De weg gaat wat omhoog want we naderen de spoorwegovergang die wat hoger ligt. Uit een zijweg komt een grote boerenwagen volgetast met hooi met een tweede wagen eraan vast, even volbeladen als de eerste.

Twee forse paarden spannen zich in de wagens de hoogte op te trekken. Het gaat langzaam zodat we hen op de spoorwegovergang net hebben ingehaald. De weg is vrij smal maar Dicky fietst langs de wagens die door de helling wat meer vaart krij­gen en dus volg ik haar.

In de verte kuieren twee rentenie­rende boertjes ons tegemoet. De een met een stok, waarmee hij al pra­tend de ander nu en dan wat aan­wijst Ik probeer langs de hooiwa­gens te komen maar het stukje weg dat er naast overblijft, lijkt steeds kleiner te worden en ik haast me erlangs want ik vind het wel wat griezelig. Terwijl ik naast de voorste wagen fiets, zie ik hoe de man in de verte plotseling zijn stok omhoog steekt en hevig gebarend op de weg blijft staan. Ook de ander staat stil te kijken.

‘Wat doen die mannen gek!’ zegt Dicky als we weer naast elkaar rij­den. Dan zijn we binnen gehoorsafstand.

De boer met de stok komt ons tege­moet. ‘Famkes, famkes, wat ben jimme bewaard ‘bleven!’ zegt hij dan bewogen.

Bewaard? Verbaasd kijken wij elkaar aan . Wat bedoelt die man? We stap­pen af. Hij wijst met zijn stok en we kijken in de aangeduide richting. De voorste hooiwagen is tot staan geko­men en… de achterste ligt onderste­boven met zijn hele vracht hooi in de sloot langs de weg juist aan de kant waar wij net langs gekomen zijn! Daarom kon ik er bijna niet door. De achterste wagen was losgeraakt! Een minuut later en ik was meegesleurd. Geen wonder dat de mannen geschrokken zijn We zijn er even stil van, maar later zitten we weer vrolijk babbelend op de fiets.

Pas veel later begreep ik dat ik aan de dood was ontsnapt omdat de Heer bij ons was.

Van jongs af ben ik opgevoed met de bijbel, weet ik wat de Here Jezus voor mij heeft gedaan en ben ik gewend te bidden.

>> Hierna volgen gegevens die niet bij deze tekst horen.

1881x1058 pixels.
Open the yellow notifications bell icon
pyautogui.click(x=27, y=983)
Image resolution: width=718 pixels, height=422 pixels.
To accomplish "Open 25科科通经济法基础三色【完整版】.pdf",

Maar dat God werkelijk je met zijn hand beschermt, was toen voor mij geen realiteit.

Nu vraag ik me wel eens af: hoe vaak heeft God me al ‘bewaard’ zon­der dat ik dat beseft heb? Niet alleen voor natuurlijke maar ook voor geestelijke gevaren, zoals bij­voorbeeld occultisme? Onze trouwtekst was: “Mijn oog zal op u zijn” Psalm 23 vers 8 (Ps. 025:008) en we hebben ervaren dat Gods oog altijd op ons geweest is en we geloven dat dat ook nu en in de toekomst het geval zal zijn. In diezelfde psalm staat ook een belofte, vers 10: “Wie op de Heer vertrouwt, omringt Hij met goedertierenheid”.

Daarom roep ik u op met Spreuken 3 vers 5 en 6 (Spr. 03:05-06): “Vertrouw op de Heer met uw ganse hart, ken Hem in al uw wegen, dan zal Hij uw paden recht maken en u omringen met zijn goedertierenheid”.